In We’re No. 1, The A.V. Club examines an album that went to No. 1 on the Billboard charts to get to the heart of what it means to be popular in pop music, and how that concept has changed over the years. In this installment, we cover Ice Cube’s The Predator, which went to No. 1 on December 5, 1992, where it stayed for one week.
The story of how Nevermind snuck up on the world and threw Michael Jackson off the top of the Billboard charts in early 1992 has become as legendary as the record itself. It’s a fun, David vs. Goliath type of narrative. Much like how The Beatles’ appearance on The Ed Sullivan Show ushered in the British Invasion, Nirvana’s besting of the King Of Pop let the world know the pop music landscape was turning on its ear.
While Nirvana deserves the lion’s share of the credit for dictating much of the direction popular music would take over the course of the ’90s, it’s easy to forget that wasn’t the only act helping to push mainstream music down edgier avenues. While rock fans hungering for something fresh and real gravitated toward Seattle, a movement of a different kind was happening at the opposite end of the California coastline. South Central Los Angeles hardly struck anyone at the time as the backdrop for massive Billboard success. But gangsta rap was about to do for hip-hop what grunge was already doing for rock music.
By November 1992, Ice Cube was more than three years removed from scaring the world straight with N.W.A. His solo albums AmeriKKKa’s Most Wanted, released in 1990, and its 1991 follow-up, Death Certificate, were solid efforts that helped solidify Ice Cube’s post-N.W.A. career, but they were just prelude to his biggest solo strike. The Predator was a blunt, confrontational commentary on life in inner-city Los Angeles told from the front lines. Cube talked a big game on his past records, barking his rhymes with enough conviction to back them up. But what carried The Predator head and shoulders above its predecessors was the unsettling cultural backdrop against which it was released. Arriving some seven months after the infamous Rodney King verdict and the L.A. riots that soon followed, Cube spit months’ worth of swallowed anger and frustration back in the face of the American public. Rather than cautiously picking his targets, he takes aim at everything: police brutality, racial stereotyping, sociopolitical double standards, and most of all the growing divide between black and white America.
Admittedly, these were already fast becoming gangsta rap talking points, and it would be but a matter of months before Compton would become the epicenter of the hip-hop universe thanks to the breakthrough success of Dr. Dre’s The Chronic and Snoop Dogg’s Doggystyle. But while those records occasionally got carried away by their bravado, Ice Cube comes at The Predator with the kind of raw aggression that can’t be faked, channeling the tension of inner-city L.A. into a blistering record of indignation. The Predator’s blood runs hot with immediacy. It’s there in the extracted news clips from the King verdict and the sounds of newscasters and experts trying to fake their way through conversations about race. “When Will They Shoot” lays Cube’s suspicion of the police out bare for the world to see, and his anger lands with all the subtlty of a fist to the gut (“Ice Cube is outgunned,” he belts. “What is the outcome Will they do me like Malcolm”). The same goes for equally hard-boiled tracks like the self-explanatory “We Had To Tear This Mothafucka Up,” and “Who Got The Camera,” which tackle racial profiling head on.

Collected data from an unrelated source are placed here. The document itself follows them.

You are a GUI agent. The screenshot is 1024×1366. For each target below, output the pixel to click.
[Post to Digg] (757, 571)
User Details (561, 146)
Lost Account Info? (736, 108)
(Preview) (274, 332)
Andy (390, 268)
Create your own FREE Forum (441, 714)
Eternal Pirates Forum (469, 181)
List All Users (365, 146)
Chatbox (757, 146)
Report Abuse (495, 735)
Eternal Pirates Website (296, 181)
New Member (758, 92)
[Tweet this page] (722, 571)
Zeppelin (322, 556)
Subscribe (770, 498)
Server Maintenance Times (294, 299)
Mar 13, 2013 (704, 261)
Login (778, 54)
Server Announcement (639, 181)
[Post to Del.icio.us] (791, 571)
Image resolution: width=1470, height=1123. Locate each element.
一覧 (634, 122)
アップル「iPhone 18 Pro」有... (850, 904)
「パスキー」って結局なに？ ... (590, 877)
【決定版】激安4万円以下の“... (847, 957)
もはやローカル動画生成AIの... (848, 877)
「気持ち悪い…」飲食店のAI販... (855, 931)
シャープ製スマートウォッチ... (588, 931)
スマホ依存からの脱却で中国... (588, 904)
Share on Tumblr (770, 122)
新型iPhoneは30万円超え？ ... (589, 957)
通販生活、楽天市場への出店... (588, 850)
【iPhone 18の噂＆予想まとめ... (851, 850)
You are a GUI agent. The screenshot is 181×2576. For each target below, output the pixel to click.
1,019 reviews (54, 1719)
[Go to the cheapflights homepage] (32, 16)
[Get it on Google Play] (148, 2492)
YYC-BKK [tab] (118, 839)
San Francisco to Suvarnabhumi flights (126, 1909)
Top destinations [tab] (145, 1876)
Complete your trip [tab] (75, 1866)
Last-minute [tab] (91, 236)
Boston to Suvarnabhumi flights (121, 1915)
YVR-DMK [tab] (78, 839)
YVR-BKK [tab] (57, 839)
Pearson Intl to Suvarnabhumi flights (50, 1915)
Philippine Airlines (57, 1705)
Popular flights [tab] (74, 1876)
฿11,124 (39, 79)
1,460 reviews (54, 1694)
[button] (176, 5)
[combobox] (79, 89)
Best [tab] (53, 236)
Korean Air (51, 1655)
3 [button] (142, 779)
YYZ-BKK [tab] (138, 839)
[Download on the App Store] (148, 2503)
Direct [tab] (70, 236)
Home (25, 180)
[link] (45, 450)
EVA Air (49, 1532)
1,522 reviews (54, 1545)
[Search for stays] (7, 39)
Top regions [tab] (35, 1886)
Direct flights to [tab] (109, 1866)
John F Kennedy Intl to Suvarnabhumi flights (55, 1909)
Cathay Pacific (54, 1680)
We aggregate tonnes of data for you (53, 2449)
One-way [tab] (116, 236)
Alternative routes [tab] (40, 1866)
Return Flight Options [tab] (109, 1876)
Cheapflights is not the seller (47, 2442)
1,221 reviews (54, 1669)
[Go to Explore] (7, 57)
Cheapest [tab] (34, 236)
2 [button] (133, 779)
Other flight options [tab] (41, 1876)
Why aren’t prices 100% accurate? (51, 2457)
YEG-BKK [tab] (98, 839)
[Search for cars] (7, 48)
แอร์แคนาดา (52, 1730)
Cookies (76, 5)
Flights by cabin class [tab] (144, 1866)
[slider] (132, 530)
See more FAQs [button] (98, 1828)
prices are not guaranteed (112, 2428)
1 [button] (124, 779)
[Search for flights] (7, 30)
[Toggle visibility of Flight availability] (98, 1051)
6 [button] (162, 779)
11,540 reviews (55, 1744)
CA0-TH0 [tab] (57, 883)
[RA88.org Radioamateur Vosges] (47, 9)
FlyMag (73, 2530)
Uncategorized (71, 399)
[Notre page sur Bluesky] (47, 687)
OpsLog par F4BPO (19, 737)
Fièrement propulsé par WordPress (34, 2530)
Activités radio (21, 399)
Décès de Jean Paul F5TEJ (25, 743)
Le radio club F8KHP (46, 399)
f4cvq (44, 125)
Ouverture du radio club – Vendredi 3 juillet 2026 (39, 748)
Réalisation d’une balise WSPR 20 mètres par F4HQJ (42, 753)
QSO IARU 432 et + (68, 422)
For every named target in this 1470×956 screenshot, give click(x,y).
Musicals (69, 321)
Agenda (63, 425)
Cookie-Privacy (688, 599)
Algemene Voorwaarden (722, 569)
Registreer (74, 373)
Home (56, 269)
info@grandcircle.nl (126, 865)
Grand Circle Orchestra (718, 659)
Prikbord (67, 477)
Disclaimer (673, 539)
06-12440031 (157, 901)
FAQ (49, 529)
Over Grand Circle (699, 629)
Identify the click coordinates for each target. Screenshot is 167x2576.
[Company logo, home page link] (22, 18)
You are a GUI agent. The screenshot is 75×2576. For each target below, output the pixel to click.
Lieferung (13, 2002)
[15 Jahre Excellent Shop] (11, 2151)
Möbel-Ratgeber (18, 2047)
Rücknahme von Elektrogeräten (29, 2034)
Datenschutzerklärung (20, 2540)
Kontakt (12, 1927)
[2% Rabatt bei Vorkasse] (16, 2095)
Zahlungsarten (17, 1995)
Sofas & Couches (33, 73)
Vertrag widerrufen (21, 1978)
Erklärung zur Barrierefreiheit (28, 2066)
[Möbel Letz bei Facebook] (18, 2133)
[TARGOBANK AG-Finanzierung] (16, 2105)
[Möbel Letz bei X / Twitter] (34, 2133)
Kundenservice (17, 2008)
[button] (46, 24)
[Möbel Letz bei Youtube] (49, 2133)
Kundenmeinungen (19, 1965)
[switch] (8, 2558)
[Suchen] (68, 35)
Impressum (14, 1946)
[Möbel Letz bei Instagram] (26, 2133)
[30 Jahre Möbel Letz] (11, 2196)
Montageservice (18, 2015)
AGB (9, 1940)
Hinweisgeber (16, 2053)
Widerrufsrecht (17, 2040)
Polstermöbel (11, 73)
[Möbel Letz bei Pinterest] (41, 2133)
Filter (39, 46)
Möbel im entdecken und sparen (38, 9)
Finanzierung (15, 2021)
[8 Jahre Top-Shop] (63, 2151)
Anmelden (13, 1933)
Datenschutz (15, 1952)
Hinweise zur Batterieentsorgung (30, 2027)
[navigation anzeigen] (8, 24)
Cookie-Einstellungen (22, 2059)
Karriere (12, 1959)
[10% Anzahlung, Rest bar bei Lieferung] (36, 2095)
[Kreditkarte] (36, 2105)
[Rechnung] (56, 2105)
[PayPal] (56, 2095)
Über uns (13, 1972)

Even the record’s smoother, more relaxed tracks rattle with nervous energy. Everyone knows the story of “It Was A Good Day”: Mama cooked the breakfast with no hog, Cube fucked around and shot a triple-double, and he didn’t even have to break out the AK But even the celebration of these small victories spoke of a world where violence and unrest lurked around every corner.
The Predator, if nothing else, plays like a nervy emotional release, a personal record designed first and foremost as a means of getting something off of its creator’s chest. Though Ice Cube clearly exercised some serious frustration with the record, audiences jumped in line behind it as well. The Predator moved 193,000 records in its first week of release, enough to land it at No. 1 atop the Billboard charts in the first week of December 1992. The stay was short, but the fact that it rose to such heights spoke to how mainstream audiences were starting to angle for something new. In a year where the charts were dominated by the likes of Kris Kross, Garth Brooks, Billy Ray Cyrus, and The Bodyguard soundtrack, The Predator hung around just long enough to put the rest of the world on notice that real, street-bred hip-hop was on the rise. For a record that white-knuckled its way through the pains of racial strife and cultural warfare, its validation by mainstream audiences showed that sometimes even the saddest stories can find a chance at vindication.